Compito ▸ Conta le righe delle voci che contengono la stringa "Point", distinguendo tra maiuscole e minuscole. Scrivi soltanto il numero.

Voci fornite ▸
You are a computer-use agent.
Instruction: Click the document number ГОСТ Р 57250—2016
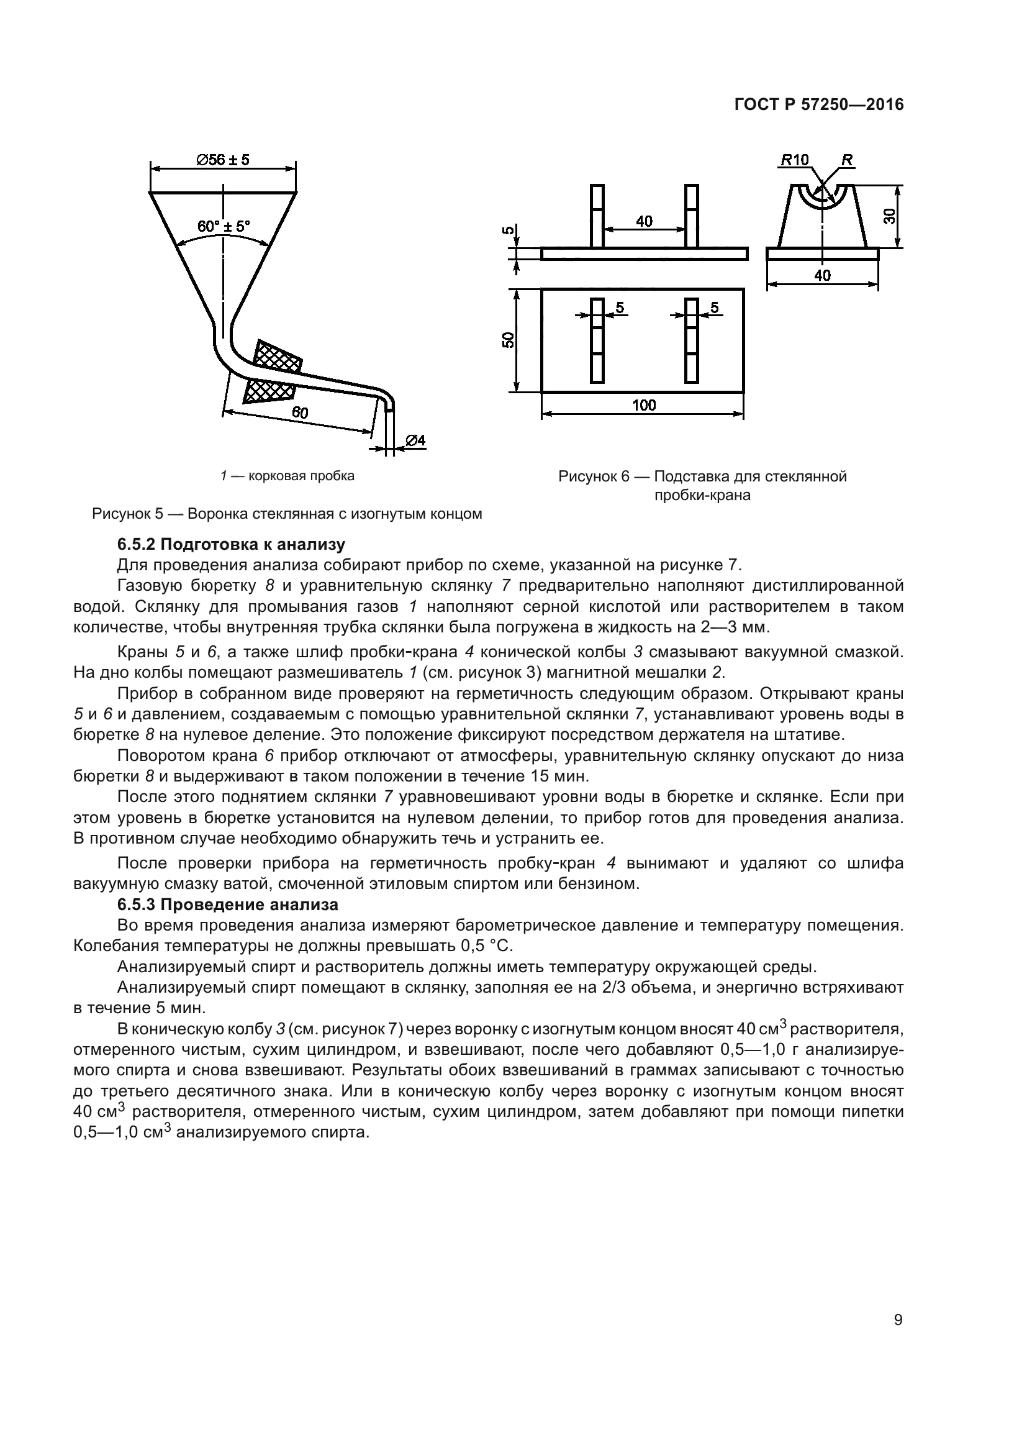[819, 105]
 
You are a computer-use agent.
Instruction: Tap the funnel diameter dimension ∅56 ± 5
[224, 160]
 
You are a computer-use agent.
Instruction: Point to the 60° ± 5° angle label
[224, 226]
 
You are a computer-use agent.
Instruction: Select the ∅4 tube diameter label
[415, 440]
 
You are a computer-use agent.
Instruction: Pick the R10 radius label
[795, 160]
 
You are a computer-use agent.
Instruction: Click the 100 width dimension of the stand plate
[643, 405]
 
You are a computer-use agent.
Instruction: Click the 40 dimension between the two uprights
[644, 221]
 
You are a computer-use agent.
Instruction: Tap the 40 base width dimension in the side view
[822, 275]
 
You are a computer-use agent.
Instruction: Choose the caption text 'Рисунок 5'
[129, 514]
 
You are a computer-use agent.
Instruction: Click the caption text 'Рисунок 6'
[594, 476]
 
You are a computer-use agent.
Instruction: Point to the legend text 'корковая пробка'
[302, 476]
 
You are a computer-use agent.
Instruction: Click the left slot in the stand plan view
[597, 340]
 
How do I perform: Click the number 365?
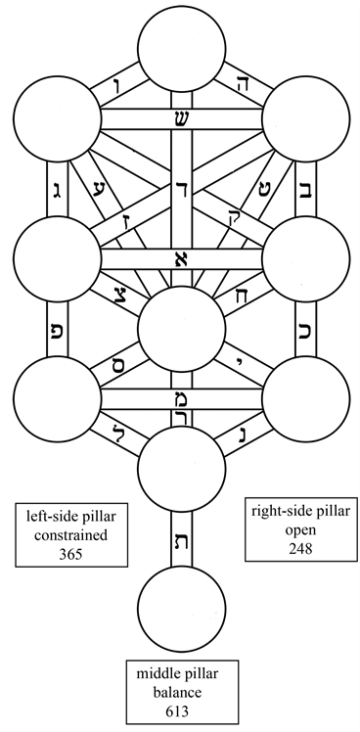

Risultato ▸ 2